Your tasks -
1. According to the passage on Stingy Jack, what is used in England to make the lanterns?
2. Drawing on the passage on Stingy Jack, explain why people in Ireland and Scotland carved scary faces into turnips or potatoes and put them in windows or near doors.
3. List every vegetable or fruit that the passage on Stingy Jack names as something made into a lantern.

Supplied passage -

○ ○ ○

Today we’re operating under the assumption, prompted by Halloween’s approach, that you’re clamoring to read the instructive tale of Stingy Jack. He’s an eternal wanderer through the long night, with only a glowing lump of coal inside a hollowed-out turnip to guide him.
In Ireland and Scotland, people began to make their own versions of Jack’s lanterns by carving scary faces into turnips or potatoes and placing them into windows or near doors to frighten away Stingy Jack and other wandering evil spirits. In England, large beets are used. Immigrants from these countries brought the jack-o’-lantern tradition with them when they came to the United States. They soon found that pumpkins, a fruit native to America, make perfect jack-o’-lanterns.
Southern Indiana’s iconic destination for autumn frolics, not to omit the availability of the pumpkin patch and adult libations (for medicinal purposes only), is Huber’s Orchard, Winery & Vineyards.

○ ○ ○

Data block -

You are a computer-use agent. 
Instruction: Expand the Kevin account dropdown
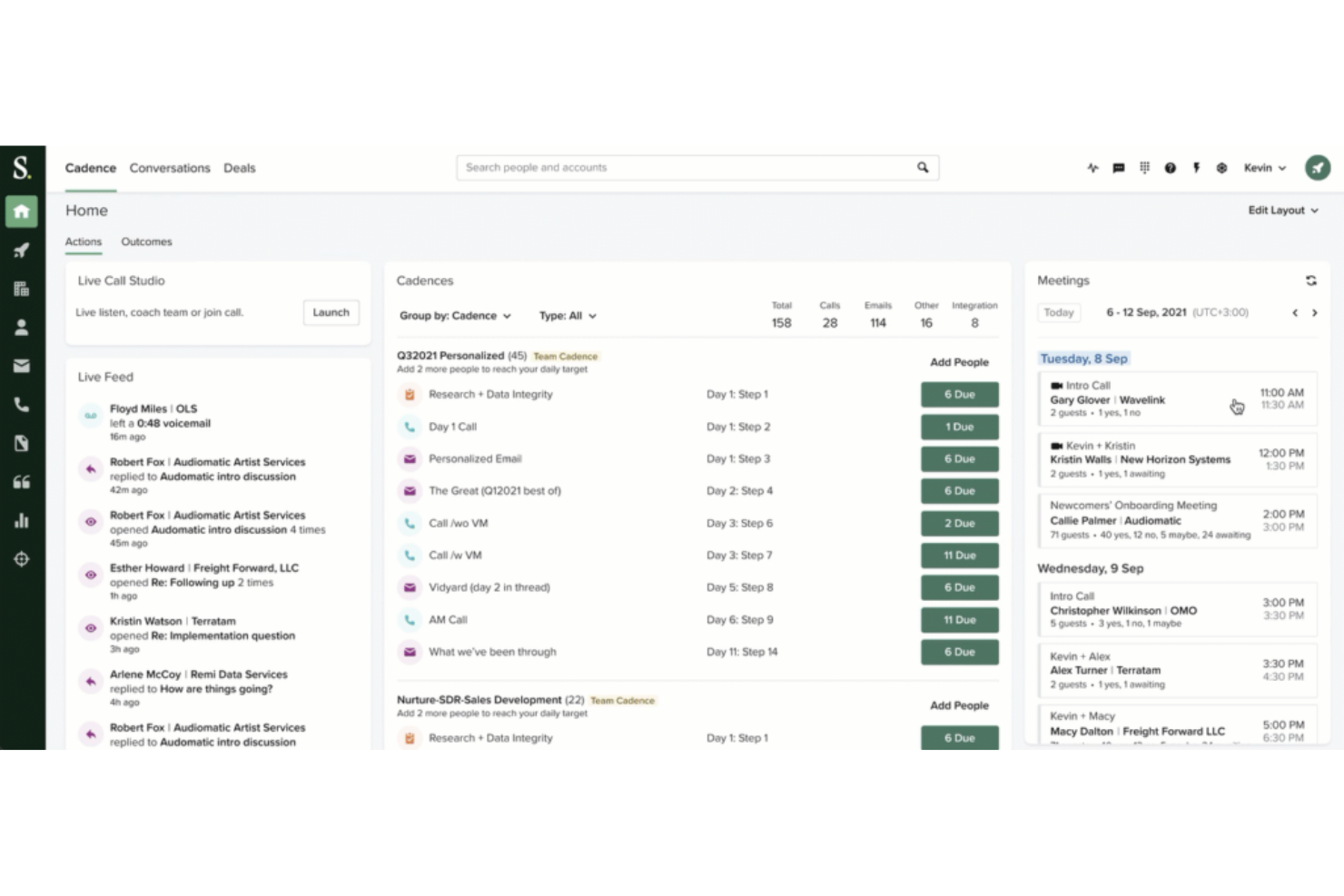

○ ○ ○

Results in order -
1. Large beets are used in England.

2. They did it to frighten away Stingy Jack and other wandering evil spirits.

3.
- Turnips
- Potatoes
- Large beets
- Pumpkins